One issue is the USE’s lack of compatibility with Unicode normalization. The USE applies some decompositions, and rendering systems may apply more steps (decomposition, reordering, composition) before passing text to the USE. However, the USE is not designed to guarantee that text is rendered identically independent of normalization. See USE bugs 905 and 568.

Do you know of other issues?

I’m not familiar with “shaping order” – can you point me to a definition?

@lontar So ‘encoding order’ is the order of characters in the underlying text string? or something else? To ask the question another way: ‘the order in which characters should appear within a Unicode character sequence’ at what stage of processing?

‘Shaping order’ is the term I use for the input order at the beginning of glyph processing: i.e. the order of the characters at the moment when layout passes from character-level processing to glyph level processing. So that would mean after any initial reordering of characters as part of the shaping operations.

I suspect, based on my understanding of your tables, that we mean similar things with different terms. I find the word ‘encoding’ very broad and hence vague.

@TiroTypeworks

I think there should be well-defined encoding orders for Brahmic scripts shared between all stages of processing. Sadly the Unicode Standard doesn’t define such encoding orders, or defines them incompletely, or (for Khmer) defines one that’s unworkable. So for the scripts supported by the Universal Shaping Engine the encoding orders defined by the USE are currently your best bet.

I wrote in much more detail about this topic in “Order and disorder in Unicode”:

https://lontar.eu/en/notes/order-and-disorder-in-unicode/

Order and disorder in Unicode

@TiroTypeworks

“The moment when layout passes from character-level processing to glyph-level processing” isn’t well-defined in the Universal Shaping Engine – see USE bug 270.

An interesting point to look at glyph order is just before application of lookups starts.

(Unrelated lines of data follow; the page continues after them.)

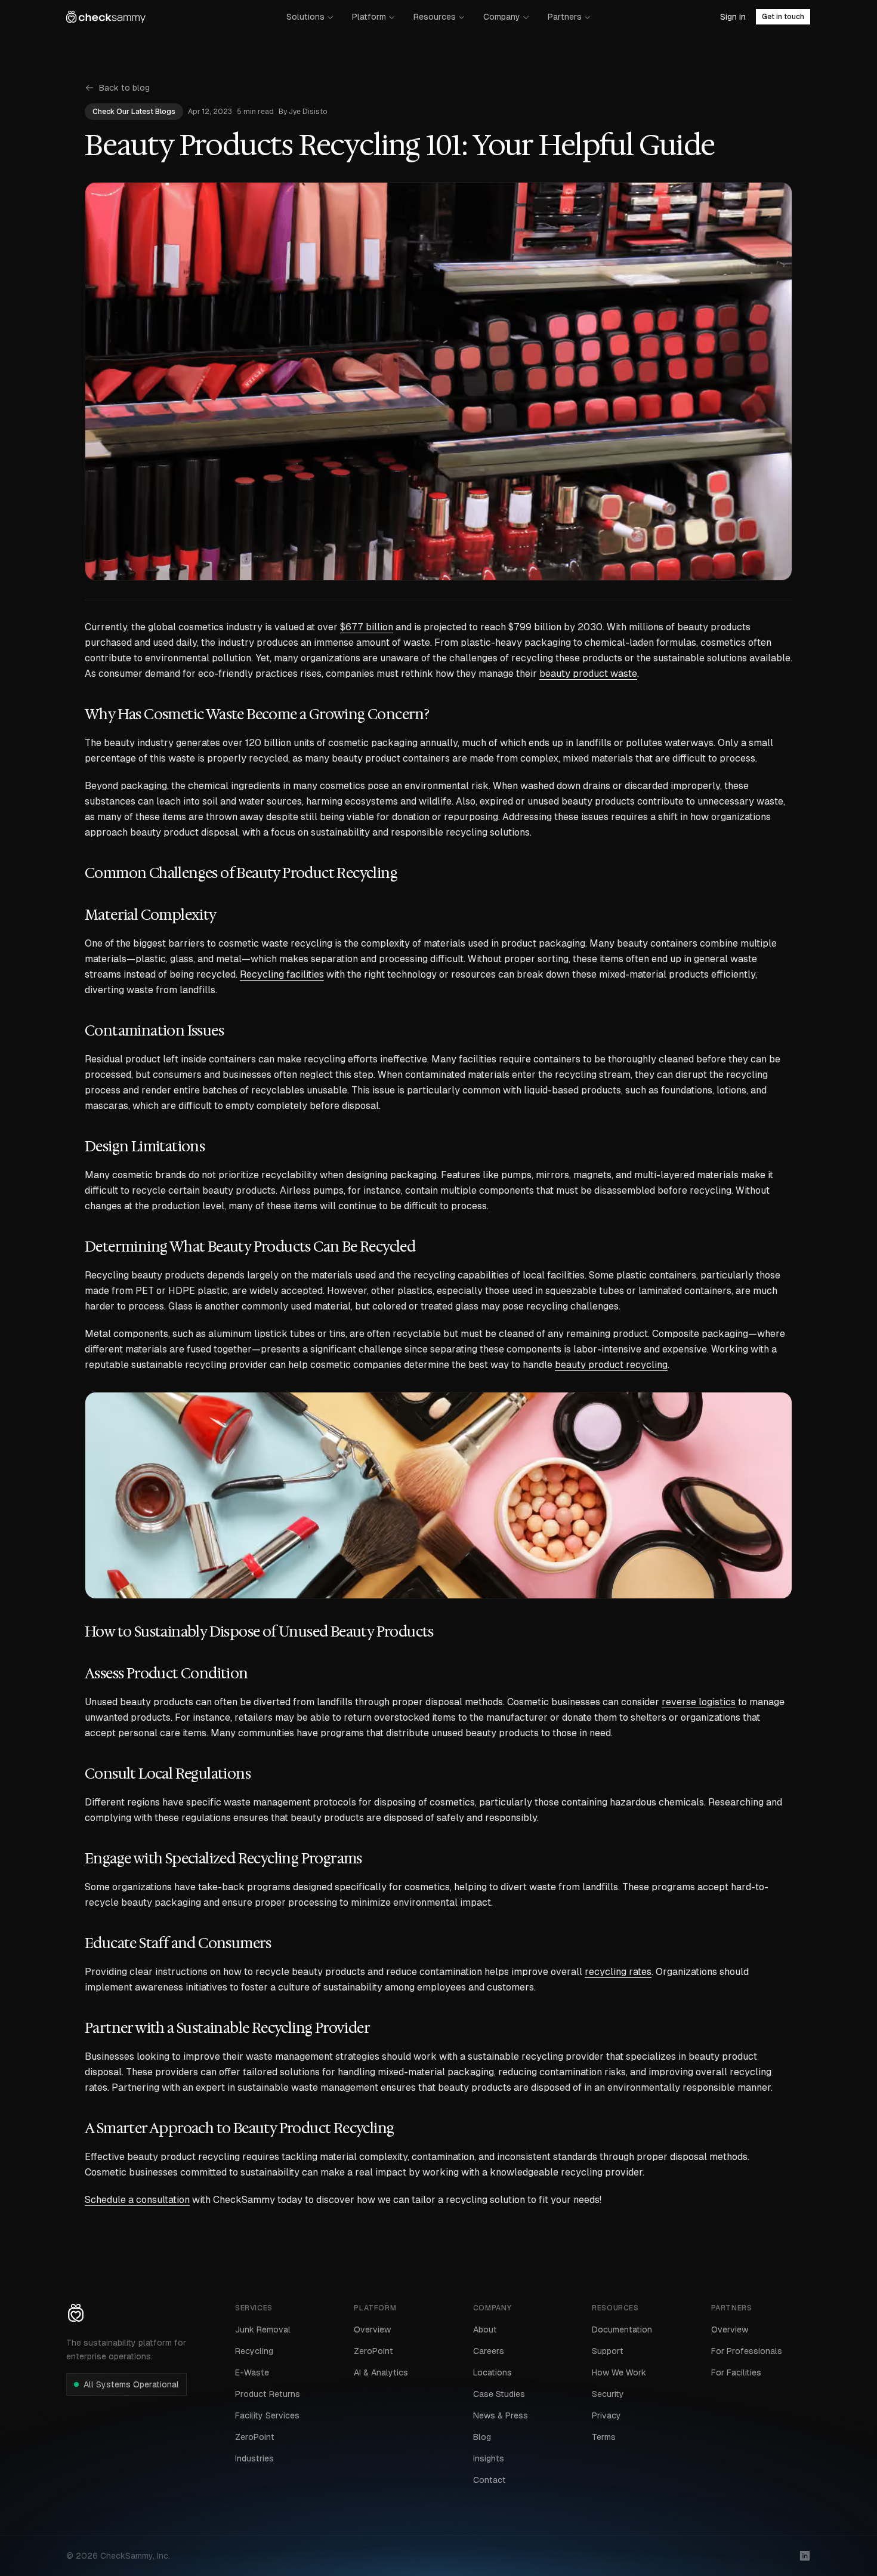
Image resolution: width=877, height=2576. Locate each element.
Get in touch (783, 17)
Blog (482, 2437)
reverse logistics (699, 1702)
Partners (565, 16)
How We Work (619, 2372)
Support (607, 2351)
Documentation (622, 2329)
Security (608, 2394)
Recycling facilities (282, 974)
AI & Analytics (381, 2372)
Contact (489, 2480)
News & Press (500, 2415)
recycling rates (618, 1971)
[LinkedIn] (805, 2556)
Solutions (305, 16)
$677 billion (366, 627)
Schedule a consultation (137, 2199)
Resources (434, 16)
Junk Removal (263, 2329)
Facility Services (267, 2415)
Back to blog (124, 88)
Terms (604, 2437)
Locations (492, 2372)
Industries (254, 2458)
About (485, 2329)
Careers (488, 2351)
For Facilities (736, 2372)
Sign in (733, 16)
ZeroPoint (254, 2437)
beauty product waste (588, 673)
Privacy (606, 2415)
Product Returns (267, 2394)
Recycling (254, 2351)
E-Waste (252, 2372)
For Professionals (746, 2351)
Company (501, 16)
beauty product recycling (611, 1364)
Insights (488, 2458)
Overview (372, 2329)
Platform (369, 16)
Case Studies (499, 2394)
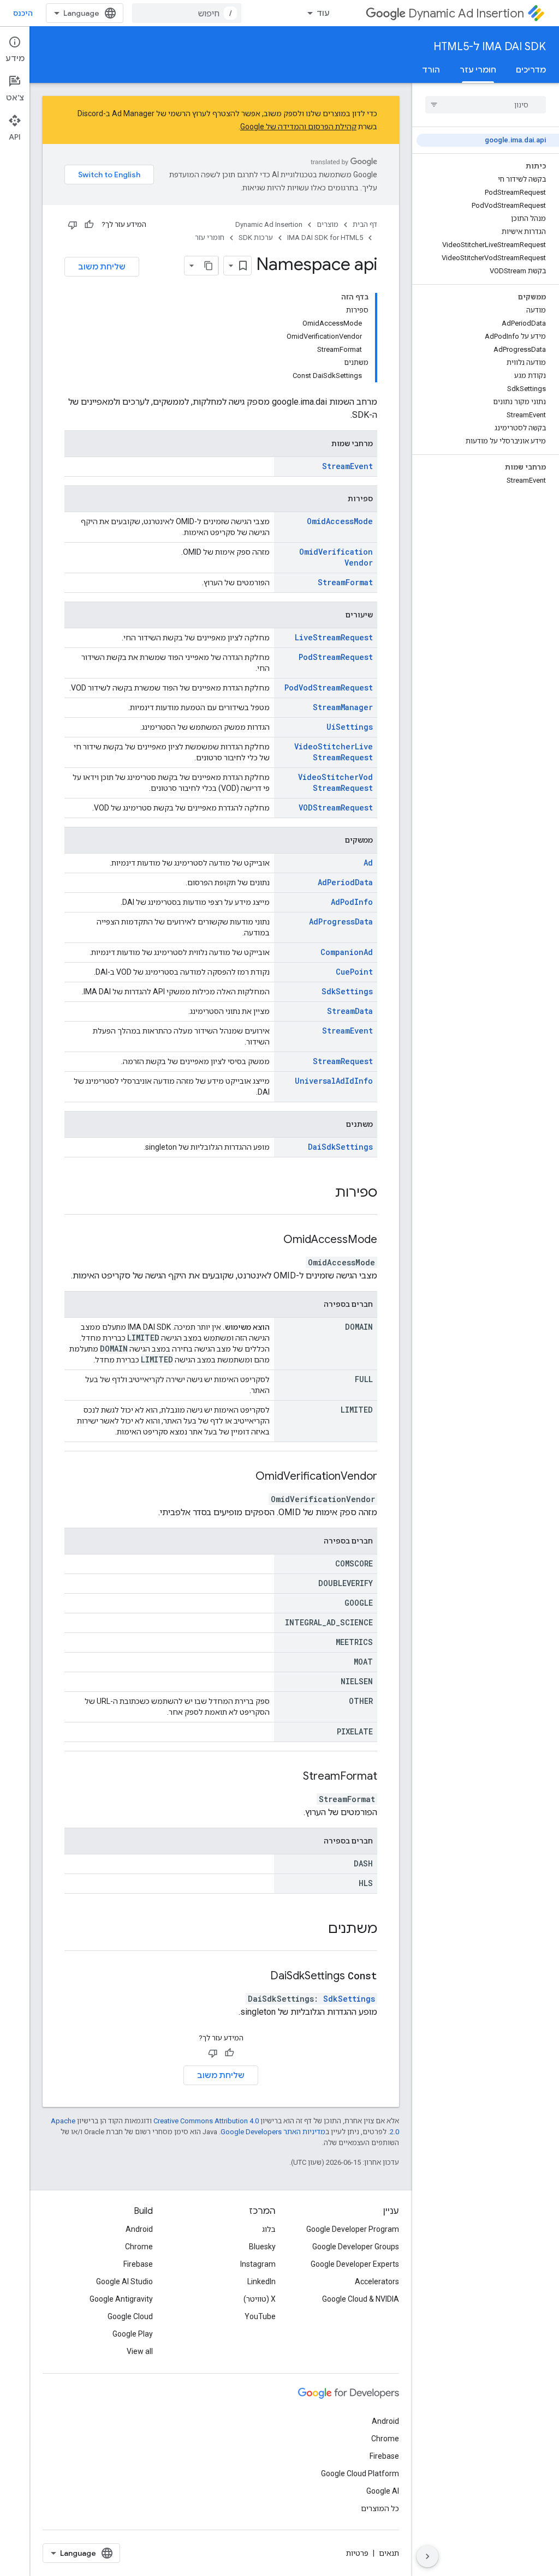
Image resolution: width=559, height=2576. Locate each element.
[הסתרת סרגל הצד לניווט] (427, 2556)
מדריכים (531, 70)
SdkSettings (349, 1998)
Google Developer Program (352, 2229)
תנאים (389, 2553)
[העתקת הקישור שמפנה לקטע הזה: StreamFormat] (289, 1777)
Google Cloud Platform (360, 2473)
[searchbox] (485, 104)
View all (140, 2351)
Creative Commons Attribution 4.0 (206, 2121)
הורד (431, 70)
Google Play (132, 2333)
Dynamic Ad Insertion (466, 13)
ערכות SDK (256, 237)
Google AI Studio (124, 2281)
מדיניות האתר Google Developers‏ (273, 2132)
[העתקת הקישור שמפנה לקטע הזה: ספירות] (324, 1193)
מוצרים (327, 224)
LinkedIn (261, 2281)
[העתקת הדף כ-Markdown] (208, 265)
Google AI (382, 2491)
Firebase (138, 2264)
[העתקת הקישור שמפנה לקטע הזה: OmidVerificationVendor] (242, 1477)
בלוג (269, 2229)
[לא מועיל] (72, 225)
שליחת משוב (102, 267)
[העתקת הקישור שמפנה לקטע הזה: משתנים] (317, 1929)
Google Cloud (130, 2316)
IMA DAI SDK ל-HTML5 (489, 46)
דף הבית (365, 224)
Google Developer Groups (355, 2246)
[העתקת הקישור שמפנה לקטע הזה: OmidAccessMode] (270, 1240)
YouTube (260, 2316)
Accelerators (377, 2281)
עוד (323, 13)
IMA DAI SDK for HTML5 (325, 237)
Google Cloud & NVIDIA (360, 2299)
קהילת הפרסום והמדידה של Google (298, 126)
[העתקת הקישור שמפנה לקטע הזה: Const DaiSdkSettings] (256, 1976)
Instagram (258, 2264)
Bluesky (262, 2246)
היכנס (23, 13)
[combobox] (186, 13)
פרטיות (357, 2553)
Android (139, 2229)
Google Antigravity (121, 2299)
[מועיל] (89, 225)
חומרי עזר (478, 70)
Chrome (139, 2246)
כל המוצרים (380, 2508)
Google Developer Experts (355, 2264)
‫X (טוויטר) (259, 2299)
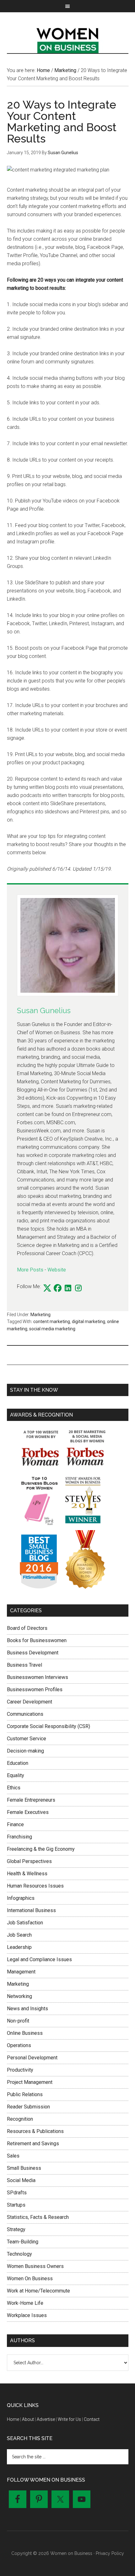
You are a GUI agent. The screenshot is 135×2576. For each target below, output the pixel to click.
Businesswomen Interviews (37, 1677)
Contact (92, 2419)
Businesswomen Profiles (34, 1689)
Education (17, 1763)
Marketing (40, 1314)
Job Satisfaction (25, 1923)
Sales (13, 2156)
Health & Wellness (27, 1874)
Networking (19, 1996)
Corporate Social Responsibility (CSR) (48, 1726)
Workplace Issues (27, 2315)
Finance (15, 1824)
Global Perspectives (29, 1861)
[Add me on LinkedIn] (68, 1288)
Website (56, 1270)
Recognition (20, 2119)
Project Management (29, 2082)
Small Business (24, 2168)
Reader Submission (28, 2107)
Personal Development (32, 2058)
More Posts (30, 1270)
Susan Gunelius (44, 1010)
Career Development (29, 1702)
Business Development (32, 1653)
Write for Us (69, 2419)
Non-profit (18, 2021)
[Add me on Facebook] (58, 1288)
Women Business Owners (35, 2266)
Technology (19, 2254)
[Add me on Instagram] (78, 1288)
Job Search (19, 1935)
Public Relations (25, 2094)
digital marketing (88, 1321)
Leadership (19, 1947)
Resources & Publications (35, 2131)
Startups (16, 2205)
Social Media (21, 2180)
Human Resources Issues (35, 1886)
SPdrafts (17, 2193)
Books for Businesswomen (37, 1640)
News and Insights (27, 2009)
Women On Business (30, 2278)
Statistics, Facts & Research (38, 2217)
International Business (31, 1910)
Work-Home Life (25, 2303)
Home (13, 2419)
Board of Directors (27, 1628)
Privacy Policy (110, 2553)
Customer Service (26, 1739)
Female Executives (28, 1812)
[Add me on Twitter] (47, 1288)
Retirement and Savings (33, 2144)
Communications (25, 1714)
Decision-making (25, 1751)
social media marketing (52, 1328)
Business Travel (24, 1665)
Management (21, 1972)
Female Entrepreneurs (31, 1800)
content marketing (51, 1321)
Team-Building (22, 2242)
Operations (19, 2045)
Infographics (21, 1898)
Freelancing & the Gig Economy (41, 1849)
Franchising (19, 1837)
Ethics (13, 1788)
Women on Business (67, 39)
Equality (15, 1775)
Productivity (20, 2070)
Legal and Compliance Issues (39, 1959)
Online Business (25, 2033)
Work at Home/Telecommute (38, 2291)
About (28, 2419)
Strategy (16, 2229)
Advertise (46, 2419)
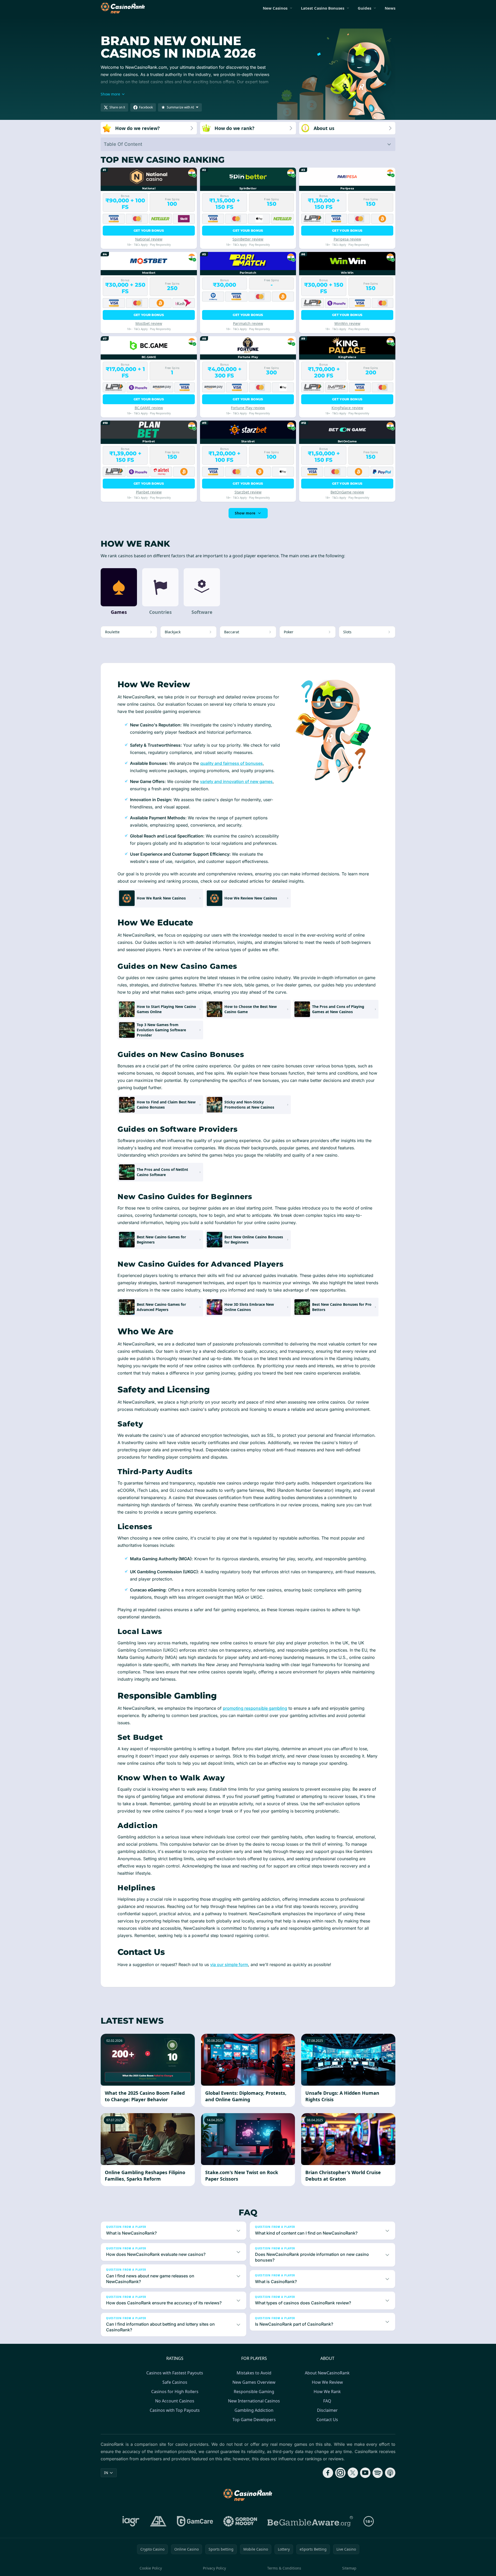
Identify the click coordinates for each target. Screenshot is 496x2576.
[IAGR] (131, 2521)
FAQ (327, 2401)
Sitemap (349, 2568)
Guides (364, 8)
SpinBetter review (247, 239)
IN (106, 2472)
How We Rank (327, 2391)
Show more (245, 513)
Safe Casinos (174, 2382)
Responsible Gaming (254, 2391)
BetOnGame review (347, 492)
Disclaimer (327, 2410)
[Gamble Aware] (310, 2521)
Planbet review (149, 492)
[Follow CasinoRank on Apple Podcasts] (390, 2473)
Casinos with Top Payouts (175, 2410)
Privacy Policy (214, 2568)
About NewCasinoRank (327, 2373)
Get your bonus (149, 230)
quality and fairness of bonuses (231, 763)
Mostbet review (148, 323)
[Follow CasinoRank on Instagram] (340, 2473)
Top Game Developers (254, 2419)
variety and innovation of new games (236, 781)
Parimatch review (248, 323)
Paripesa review (347, 239)
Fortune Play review (248, 407)
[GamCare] (195, 2521)
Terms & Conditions (284, 2568)
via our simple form (229, 1964)
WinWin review (347, 323)
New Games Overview (253, 2382)
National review (148, 239)
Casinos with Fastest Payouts (174, 2373)
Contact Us (327, 2419)
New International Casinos (254, 2401)
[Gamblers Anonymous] (158, 2521)
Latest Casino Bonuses (322, 8)
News (390, 8)
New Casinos (275, 8)
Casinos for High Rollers (174, 2391)
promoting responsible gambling (255, 1708)
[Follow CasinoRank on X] (353, 2473)
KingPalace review (347, 407)
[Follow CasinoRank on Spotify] (378, 2473)
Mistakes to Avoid (254, 2373)
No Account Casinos (174, 2401)
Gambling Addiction (254, 2410)
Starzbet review (248, 492)
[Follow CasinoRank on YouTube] (365, 2473)
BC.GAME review (149, 407)
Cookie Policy (151, 2568)
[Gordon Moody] (240, 2521)
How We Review (327, 2382)
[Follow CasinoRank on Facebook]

By then shaping systems have processed the input character sequence in several steps:

• (optional) apply full or partial Unicode normalization

• (USE) apply specified partial Unicode normalization

• (some shaping engines, incl. USE) inserted dotted circles to ensure valid clusters

• (some shaping engines, not USE) decompose, insert, reorder specific characters

• map characters to glyphs per cmap, possibly applying (de-)composition

Would that be your shaping order?

@lontar Yes, what I call ‘shaping order’ is the state of the string at the end of any pre-processing of character order immediately before, in OTL terms, GSUB begins. It is the order when the shaping engine stops processing character codes and starts processing glyph IDs. I am happing to entertain other terms for this, but I do think it is helpful to be able to indentify this order, because it directly determines, via cmap, the starting input order of glyphs for the lookups.

I now understand, if correct, that your ‘encoding order’ is the step previous to the kinds of pre-processing of character order you describe. Yes?

@lontar I have the sense that we have too few terms to unambiguously label the various stages and states of character ordering during text processing and display. E.g. ‘input character sequence’ as you use here: that could either mean the sequence as input by the author, or the sequence as taken as input by the shaping engine (which might have been normalised), or the sequence as provided as input to glyph processing.

@TiroTypeworks

“Input character sequence” is indeed a generic term, and needs to be tied to a process or algorithm to which the character sequence is an input. In this case, it’s an input to a shaping system, such as HarfBuzz.

@TiroTypeworks

I might have called your “shaping order” the “initial glyph sequence”, but as long as we know what we mean, the name doesn’t matter that much to me. And yes, this point in shaping is important because it’s the first time the font gets to see and influence what’s going on.

No, “encoding order” is not tied to any particular step. I use the term to specify how text for a given script *should be* encoded, what we consider “correct”. An actual character sequence may not conform to the specified encoding order. That’s why the USE and some other shaping engines validate their input and insert dotted circles where text does not conform to the specified encoding order.